Top of Supplied information

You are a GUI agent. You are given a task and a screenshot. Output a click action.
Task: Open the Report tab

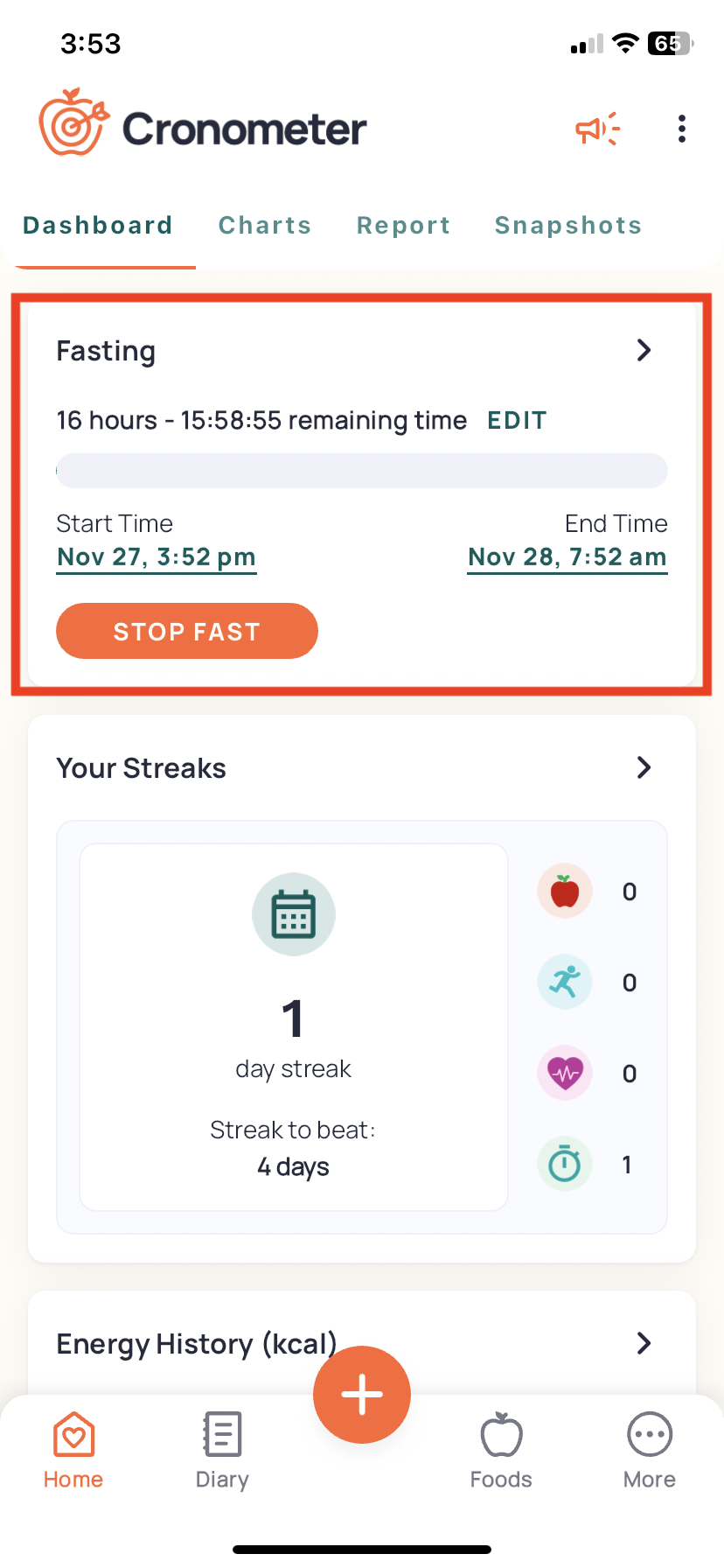point(403,225)
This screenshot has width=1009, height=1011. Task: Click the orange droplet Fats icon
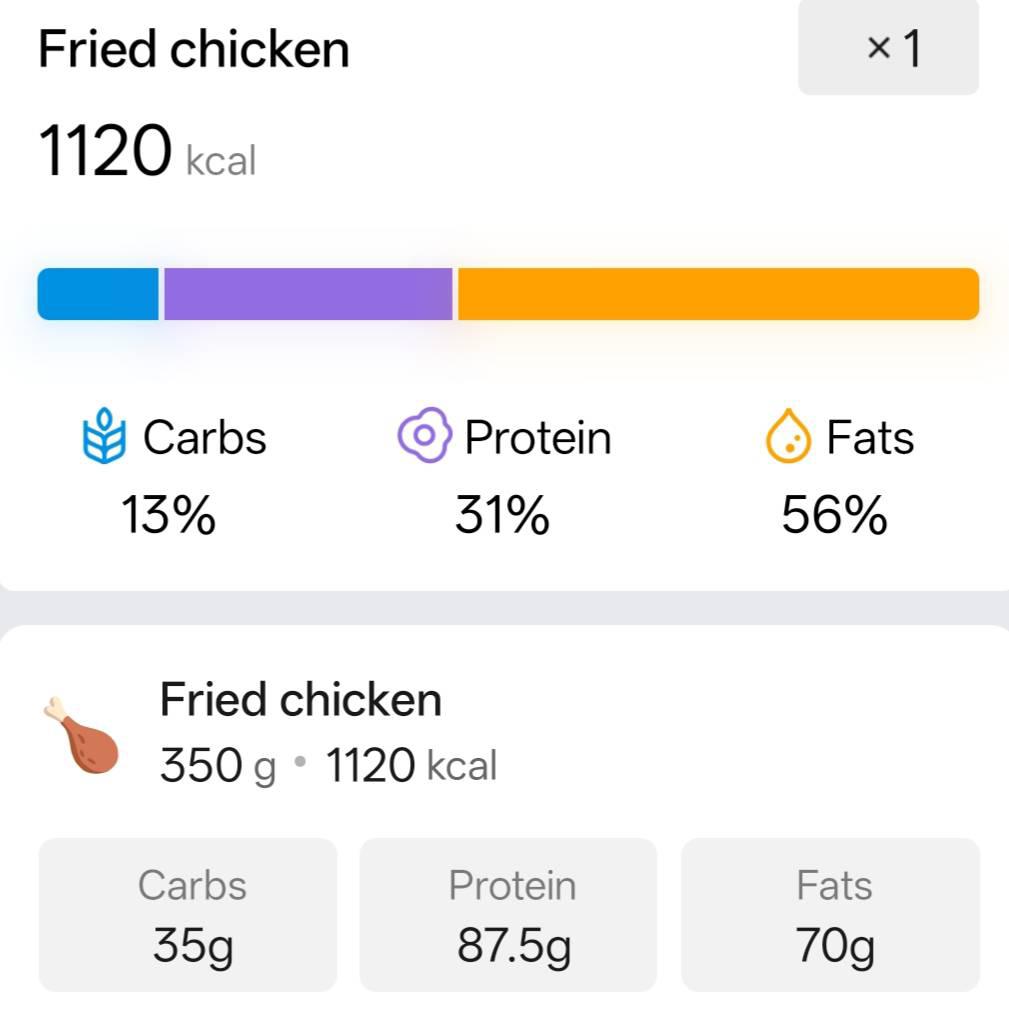tap(787, 437)
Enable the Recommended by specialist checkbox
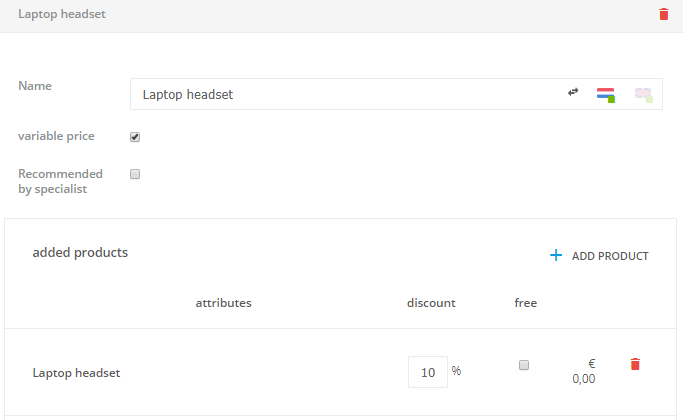Image resolution: width=683 pixels, height=420 pixels. (x=135, y=174)
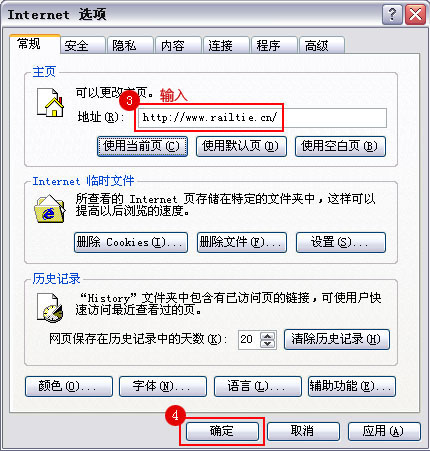Click the home page house icon
This screenshot has height=451, width=430.
click(50, 102)
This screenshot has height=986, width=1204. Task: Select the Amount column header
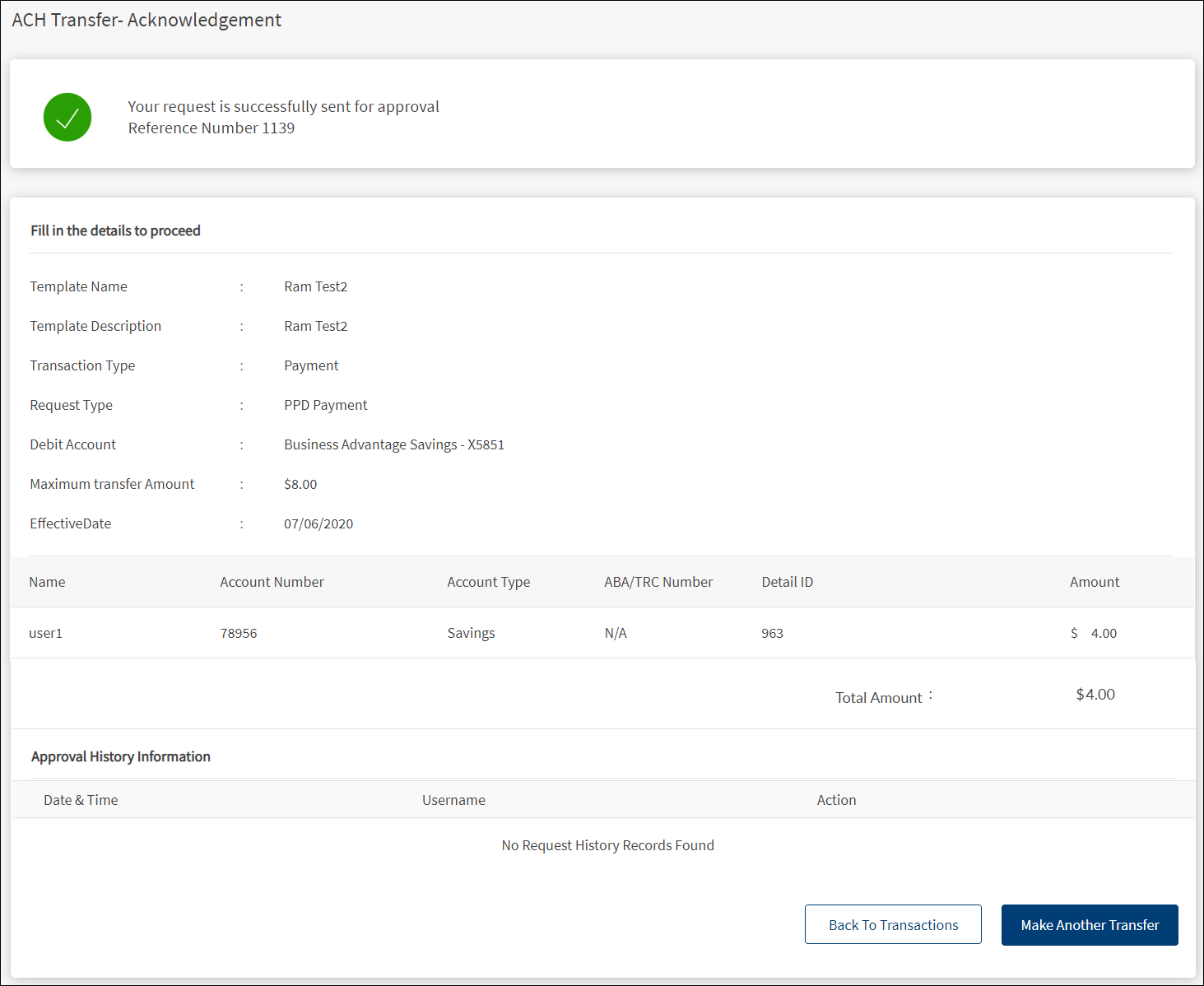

Bottom of Supplied information

Output, exactly and without pictures, the lines above that run from the one containing "Enable the Recommended by specialist checkbox" through the last line of the entries, inclusive.

• Completed task
Enable the Recommended by specialist checkbox
Image resolution: width=683 pixels, height=420 pixels. (x=135, y=174)
Click the home page house icon
This screenshot has height=451, width=430.
click(50, 102)
This screenshot has height=986, width=1204. Task: Select the Amount column header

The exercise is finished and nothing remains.